|After what seems like weeks of testing, meetings, research, fire-fighting, brawls, quick fixes, and major reworkings we're getting to the business end of site upgrades.
We made the decision to stop trying to keep up with site expansion with incremental upgrades and instead let things ride for a few months while we undertook a major overhaul of our systems. This includes:
1. Upgrading all servers to be running the most efficient platform (in this case Win 2003)
2. Optimising load balancing, session management and network topology
3. Upgrading the physical hardware where necessary
4. Optimising the database schema and queries
5. Moving the ASP legacy code to ASP.NET
6. Ensuring that application logic is efficient
7. Testing. Go to 6.
Before you do anything you need to know where you are. Test. You may find something so blindingly obvious, so simple, that a month of upgrades turns into a day of tweaking or bug fixing.
Step 1 is important, but high load sites ran on Win NT and Windows 2000 for years. Windows 2003 does make things better in terms of process recycling and HTTP compression but we have our own in-house health monitoring processes that can kick a system when its failing, and we use Port 80 Software's HttpZip for compression.
Step 2 is a matter of juggling: you want load to be spread across server but you need to ensure session state is maintained and that in doing so you don't introduce unnecessary chatter across the network. We used to use Windows load balancing and enforce IP affinity so that when a user hit the site they were guaranteed to always hit the same server in any given session. This meant Session state could be managed using the ASP session object. In practice, however, we saw that users tended to cluster on one or two servers leaving the remaining running under capacity. We turned off IP affinity so that requests were spread across different servers within a single session, and rewrote the session handling to use SQL server. With a corresponding session object for ASP.NET we can now work concurrently with the ASP state, meaning we can mix and match ASP and ASP.NET pages with zero fuss. (remind me to post the classes as an article).
The next step is to remove WLBS from the equation and use our firewall for load balancing, freeing up network chatter. Once that is done then step 5 (moving to ASP.NET) will allow us to move seamlessly over to ASP.NET session state removing SQL load and giving a useful perf boost.
Step 3, upgrading the hardware, is a constant battle. We want to scale out but have resigned ourselves to scaling up as much as practical and then relying on the remaining steps to see us through. Hardware is cheap, but it's not a simple equation. There's definitely a sweet spot where two boxes are cheaper and more powerful than 1 single box.

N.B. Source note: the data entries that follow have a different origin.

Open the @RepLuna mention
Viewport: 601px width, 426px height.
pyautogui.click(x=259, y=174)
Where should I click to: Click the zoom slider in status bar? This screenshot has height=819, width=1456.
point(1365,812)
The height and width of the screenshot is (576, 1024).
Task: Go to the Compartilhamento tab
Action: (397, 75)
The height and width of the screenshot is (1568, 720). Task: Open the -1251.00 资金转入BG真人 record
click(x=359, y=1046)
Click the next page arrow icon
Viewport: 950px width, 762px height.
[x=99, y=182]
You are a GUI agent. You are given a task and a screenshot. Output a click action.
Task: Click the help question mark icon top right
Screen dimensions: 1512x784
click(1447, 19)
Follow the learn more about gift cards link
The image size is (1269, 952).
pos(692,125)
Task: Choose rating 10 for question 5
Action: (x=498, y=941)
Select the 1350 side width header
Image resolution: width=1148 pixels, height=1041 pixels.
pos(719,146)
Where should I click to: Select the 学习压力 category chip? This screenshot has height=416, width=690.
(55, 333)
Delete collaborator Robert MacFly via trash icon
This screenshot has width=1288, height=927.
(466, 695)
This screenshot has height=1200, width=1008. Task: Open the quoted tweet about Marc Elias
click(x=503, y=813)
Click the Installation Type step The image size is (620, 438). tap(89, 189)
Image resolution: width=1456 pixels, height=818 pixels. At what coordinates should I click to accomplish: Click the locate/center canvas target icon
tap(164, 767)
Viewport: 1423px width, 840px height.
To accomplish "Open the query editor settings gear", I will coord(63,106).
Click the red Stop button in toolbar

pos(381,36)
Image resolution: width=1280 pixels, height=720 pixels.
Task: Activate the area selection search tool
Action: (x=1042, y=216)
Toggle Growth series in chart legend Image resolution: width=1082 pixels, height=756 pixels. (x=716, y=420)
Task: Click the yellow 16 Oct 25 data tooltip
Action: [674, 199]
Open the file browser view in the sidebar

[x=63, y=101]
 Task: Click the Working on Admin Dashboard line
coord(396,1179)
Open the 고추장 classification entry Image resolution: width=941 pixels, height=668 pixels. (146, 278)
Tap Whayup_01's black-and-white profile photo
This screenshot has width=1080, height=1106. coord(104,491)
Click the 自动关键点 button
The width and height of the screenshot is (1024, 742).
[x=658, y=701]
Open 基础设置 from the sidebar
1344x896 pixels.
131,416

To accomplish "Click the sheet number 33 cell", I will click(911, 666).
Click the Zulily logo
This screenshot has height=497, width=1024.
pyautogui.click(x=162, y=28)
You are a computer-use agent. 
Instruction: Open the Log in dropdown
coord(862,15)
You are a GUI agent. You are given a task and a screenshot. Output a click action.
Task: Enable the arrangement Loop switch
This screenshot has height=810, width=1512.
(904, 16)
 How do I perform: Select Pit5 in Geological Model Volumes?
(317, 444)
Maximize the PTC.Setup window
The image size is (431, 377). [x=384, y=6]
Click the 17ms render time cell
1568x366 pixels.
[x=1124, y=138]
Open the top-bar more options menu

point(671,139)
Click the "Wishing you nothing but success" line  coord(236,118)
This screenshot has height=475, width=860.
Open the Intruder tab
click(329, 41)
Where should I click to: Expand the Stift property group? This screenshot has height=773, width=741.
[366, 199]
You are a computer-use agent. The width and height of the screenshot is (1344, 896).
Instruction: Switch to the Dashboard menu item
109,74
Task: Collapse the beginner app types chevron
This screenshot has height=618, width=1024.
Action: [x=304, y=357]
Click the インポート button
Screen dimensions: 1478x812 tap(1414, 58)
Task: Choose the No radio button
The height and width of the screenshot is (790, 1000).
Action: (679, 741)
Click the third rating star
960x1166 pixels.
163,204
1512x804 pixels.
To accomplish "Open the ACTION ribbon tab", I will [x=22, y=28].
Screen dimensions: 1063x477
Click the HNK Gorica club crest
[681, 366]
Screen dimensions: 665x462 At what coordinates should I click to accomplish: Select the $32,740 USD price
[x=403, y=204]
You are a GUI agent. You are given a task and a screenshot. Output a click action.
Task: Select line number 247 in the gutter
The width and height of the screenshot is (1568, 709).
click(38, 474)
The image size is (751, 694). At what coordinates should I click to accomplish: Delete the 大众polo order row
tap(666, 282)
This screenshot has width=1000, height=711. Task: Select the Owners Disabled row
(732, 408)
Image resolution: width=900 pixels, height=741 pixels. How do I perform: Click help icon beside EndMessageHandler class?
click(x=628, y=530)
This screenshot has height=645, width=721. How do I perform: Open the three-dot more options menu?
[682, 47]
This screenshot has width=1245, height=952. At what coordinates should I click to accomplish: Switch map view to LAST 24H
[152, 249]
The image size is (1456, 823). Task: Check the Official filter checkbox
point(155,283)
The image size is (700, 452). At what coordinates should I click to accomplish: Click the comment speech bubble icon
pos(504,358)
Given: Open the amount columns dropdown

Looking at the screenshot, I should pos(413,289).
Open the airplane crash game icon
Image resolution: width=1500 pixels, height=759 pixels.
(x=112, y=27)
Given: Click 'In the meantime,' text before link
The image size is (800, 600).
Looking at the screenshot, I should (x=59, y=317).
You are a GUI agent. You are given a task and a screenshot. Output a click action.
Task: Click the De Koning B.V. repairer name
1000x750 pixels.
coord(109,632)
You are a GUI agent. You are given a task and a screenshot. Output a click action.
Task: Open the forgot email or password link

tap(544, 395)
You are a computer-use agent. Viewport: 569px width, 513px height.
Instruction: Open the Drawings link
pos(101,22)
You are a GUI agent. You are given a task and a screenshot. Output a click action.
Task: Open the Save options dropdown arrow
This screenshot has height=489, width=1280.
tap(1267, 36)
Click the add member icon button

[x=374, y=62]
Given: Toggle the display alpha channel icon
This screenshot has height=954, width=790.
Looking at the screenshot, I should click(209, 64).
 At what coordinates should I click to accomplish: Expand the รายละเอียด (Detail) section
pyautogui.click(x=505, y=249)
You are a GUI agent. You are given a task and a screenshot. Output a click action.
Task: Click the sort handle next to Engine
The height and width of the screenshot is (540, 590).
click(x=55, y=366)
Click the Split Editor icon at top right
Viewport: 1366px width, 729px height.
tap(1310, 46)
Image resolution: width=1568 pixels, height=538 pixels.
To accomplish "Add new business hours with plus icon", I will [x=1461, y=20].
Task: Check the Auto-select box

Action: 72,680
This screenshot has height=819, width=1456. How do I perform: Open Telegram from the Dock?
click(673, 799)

But that's double the cost of licences plus man hours in reworking your system to support clustering or replication or partitioning.
For our part we're looking at good, solid hardware for the SQL box. 64 bit processrrs so we can take advantage of new technology, fast SCSI drives with separation of data and logs, and lots of RAM. But again, RAM is cheap. A version SQL server that can handle lots of RAM isn't.
Step 4 is, to me, the second most important step. If your data is stored inefficiently, or if you ask the server for more than you need, or ask in a circuotous round-about fashion that just bogs the server down with needless work then everything's slow. Allow the database to find its data properly, ask it to return as little data as possible, take advantage of connection pooling and keep an eye on locks. And: don't get hung about normalising everything.
Let me give you an example: We have a messages table and a membership table. The messages table has a field that holds the member's ID, and the member's table holds the name and email of the member. To get messages we could do this:
SELECT Messages.Subject, Members.Name <br />
FROM Messages <br />
INNER JOIN Members ON Members.ID = Messages.MemberID
But we have 1.6 million members, and over a million messages posted. That's a big, bad join. So instead we denormalise and store the Member's name, at the time of posting, in the messages table to get:
SELECT Messages.Subject, Messages.Name FROM Messages
The data is old, but it doesn't matter. At the very worst we can have a background process go through and update the Messages.Name field based on changes to Member.Name.
The golden rule is that data is always old. Denormalise and cache where you can get away with it.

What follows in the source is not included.